Malgré pas mal d’initiatives mises en œuvre pour protéger les forêts et les développer à travers la plantation des arbres, le rythme de déforestation dépasse celui du reboisement. Cette situation expose le pays à la désertification et à tant d’autres effets du changement climatique. Pour y faire face, des mesures d’accompagnement devraient suivre.
12 mille arbres agroforestiers ont été plantés sur 10 hectares sur la colline Mutambara, commune Rumonge de la province de Burunga.
Depuis 1979, le Burundi célèbre la Journée nationale de l’arbre chaque mois de décembre et ces activités sont à chaque fois couplées avec des campagnes de reboisement. Chaque année, de nombreux plants d’arbres sont mis en terre dans le cadre du programme national élargi intitulé « Ewe Burundi Urambaye ». Ces initiatives semblent ne pas réussir à reboiser suffisamment le Burundi.
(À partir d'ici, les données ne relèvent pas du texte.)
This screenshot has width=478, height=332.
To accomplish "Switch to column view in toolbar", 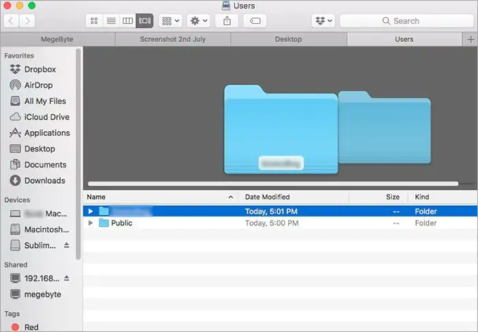I will coord(128,21).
Selon les statistiques émanant du ministère en charge de l’environnement, entre 1992 et aujourd’hui, la couverture forestière au Burundi est passée de 3 % à 8 % du territoire national. « Malgré les efforts du gouvernement pour reboiser et restaurer les forêts, il est évident que le rythme de déforestation dépasse celui du reboisement. Cela est dû à l’exploitation abusive du bois par la population et aux incendies volontaires. C’est pourquoi nous appelons les citoyens à abandonner ces pratiques destructrices et rappelons que des sanctions sont prévues par la loi », a déclaré Emmanuel Niyungeko, Secrétaire permanent au ministère en charge de l’environnement. C’était lors de la journée dédiée à l’arbre célébrée ce 11 décembre 2025 à Rumonge dans la province Burunga.
Exploitation abusive du bois
Plus de 90 % de l’énergie domestique provient du bois, notamment du charbon de bois. Selon un article publié en 2022, les statistiques montrent que la consommation annuelle de charbon de bois est estimée à 56 548 tonnes dont 13 552 tonnes pour la population urbaine de Bujumbura et de Gitega. Dans ces conditions, les villes de Bujumbura et Gitega entraîneraient une perte annuelle de 3 505 à 4 673 ha de couvert forestier. Des chiffres qui ne font que gonfler vu l’urbanisation croissante et l’actuelle pression démographique. Pour inverser la tendance, M. Niyungeko a appelé les Burundais à adopter le gaz comme source d’énergie domestique pour réduire la production de charbon de bois. Cet appel devrait être accompagné d’autres mesures pour permettre au citoyen lambda d’accéder à ce gaz vu que, à cause de sa cherté, peu de Burundais peuvent s’en procurer.
Un autre facteur de la déforestation évoqué par M. Niyungeko est l’urbanisation. Sur ce point, il a invité les Burundais à privilégier les échafaudages métalliques, d’autant plus que l’État a supprimé les taxes sur ces matériaux. Ce qui contribuera à la préservation des forêts. Il y a aussi les feux de brousse qui déciment une partie non négligeable de la couverture forestière. « Personne ne devrait plus invoquer de prétexte pour détruire les forêts. Nous appelons tous les citoyens à abandonner ces pratiques destructrices et rappelons que des sanctions sont prévues par la loi », dit-il.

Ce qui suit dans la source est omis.